[WHAT YOU WILL DO]
a. Answer these about the environment setup code:
(i) What name is given to the symlink path inside the local data directory?
(ii) What file does the code write at the project root?
(iii) What message is printed on the last line?
b. Carry on the environment setup code from its final print statement.

[TEXT BLOCK]

:::

OUT_ROOT       = f"{DRIVE_TFM_DIR}/outputs"
CHECKPOINTS    = f"{DRIVE_TFM_DIR}/checkpoints"

# Project-local working data dir (ephemeral in Colab VM, safe to recreate):
LOCAL_DATA_DIR = f"{PROJECT_ROOT}/data"

# Create project-local data dir if missing
os.makedirs(LOCAL_DATA_DIR, exist_ok=True)

# Create a symlink so PROJECT_ROOT/data points at the Drive dataset root (read-only is fine)
symlink_target = DATASET_ROOT
symlink_path = os.path.join(LOCAL_DATA_DIR, "auc.distracted.driver.dataset_v2")
if not os.path.islink(symlink_path) and not os.path.exists(symlink_path):
    try:
        os.symlink(symlink_target, symlink_path)
        print(f"🔗 Symlinked {symlink_path} → {symlink_target}")
    except OSError as e:
        print(f"⚠️ Symlink failed ({e}). Will rely on env vars instead.")

# Export env vars so your code (and .env reads) behave consistently
os.environ["PROJECT_ROOT"]   = PROJECT_ROOT
os.environ["DATASET_ROOT"]   = DATASET_ROOT
os.environ["OUT_ROOT"]       = OUT_ROOT
os.environ["CHECKPOINTS"]    = CHECKPOINTS

# Also write a lightweight .env file at repo root for libraries that read it
env_text = f"""PROJECT_ROOT={PROJECT_ROOT}
DATASET_ROOT={DATASET_ROOT}
OUT_ROOT={OUT_ROOT}
CHECKPOINTS={CHECKPOINTS}
"""
with open(os.path.join(PROJECT_ROOT, ".env"), "w") as f:
    f.write(env_text)

print("✅ Environment configured.")

:::

Pixel coordinate grounding data
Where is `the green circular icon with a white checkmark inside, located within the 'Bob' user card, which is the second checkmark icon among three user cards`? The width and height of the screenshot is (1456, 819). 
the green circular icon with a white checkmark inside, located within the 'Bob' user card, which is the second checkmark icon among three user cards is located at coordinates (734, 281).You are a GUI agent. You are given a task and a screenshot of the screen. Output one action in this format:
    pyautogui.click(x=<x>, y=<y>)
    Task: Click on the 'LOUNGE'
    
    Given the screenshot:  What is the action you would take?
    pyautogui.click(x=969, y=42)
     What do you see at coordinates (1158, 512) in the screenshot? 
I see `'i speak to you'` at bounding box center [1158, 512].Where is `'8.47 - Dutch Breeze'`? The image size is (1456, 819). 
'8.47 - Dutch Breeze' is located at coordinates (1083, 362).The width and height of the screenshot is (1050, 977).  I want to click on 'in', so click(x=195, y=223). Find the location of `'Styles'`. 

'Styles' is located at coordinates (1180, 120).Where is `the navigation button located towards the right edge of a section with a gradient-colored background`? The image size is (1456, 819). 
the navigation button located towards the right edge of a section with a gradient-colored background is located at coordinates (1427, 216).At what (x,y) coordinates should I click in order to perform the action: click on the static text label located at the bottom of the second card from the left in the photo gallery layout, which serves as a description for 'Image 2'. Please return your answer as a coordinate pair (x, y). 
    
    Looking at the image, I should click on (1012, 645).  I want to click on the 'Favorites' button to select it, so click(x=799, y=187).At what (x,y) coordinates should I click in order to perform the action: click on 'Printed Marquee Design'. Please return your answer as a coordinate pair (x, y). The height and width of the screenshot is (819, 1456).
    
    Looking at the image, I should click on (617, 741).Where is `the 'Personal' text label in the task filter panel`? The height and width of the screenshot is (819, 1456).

:::

[YOUR WRITTEN ANSWERS]
a.
(i) auc.distracted.driver.dataset_v2
(ii) .env
(iii) ✅ Environment configured.

b.
print("\nSummary:")
for k in ["PROJECT_ROOT","DATASET_ROOT","OUT_ROOT","CHECKPOINTS"]:
    print(f"{k} = {os.environ[k]}")


In [None]:

# 🔍 6) Quick dataset sanity checks (non-exhaustive, adjust as you like)
import os, glob, itertools

def preview_dir(path, n=5):
    print(f"Listing up to {n} items under: {path}")
    try:
        for i, name in enumerate(sorted(os.listdir(path))):
            print("  -", name)
            if i+1 >= n:
                break
    except Exception as e:
        print("Could not list:", e)

print("\nTop-level dataset root:")
preview_dir(os.path.join(os.environ["DATASET_ROOT"]))

print("\nCamera 1/train class folders (first 10):")
cam1_train = os.path.join(os.environ["DATASET_ROOT"], "v2_cam1_cam2_split_by_driver", "Camera 1", "train")
preview_dir(cam1_train, n=10)

# Count a couple of class samples quickly
for cls in ["c0","c1","c2"]:
    cls_dir = os.path.join(cam1_train, cls)
    if os.path.isdir(cls_dir):
        num_imgs = len([p for p in glob.glob(os.path.join(cls_dir, "*")) if os.path.isfile(p)])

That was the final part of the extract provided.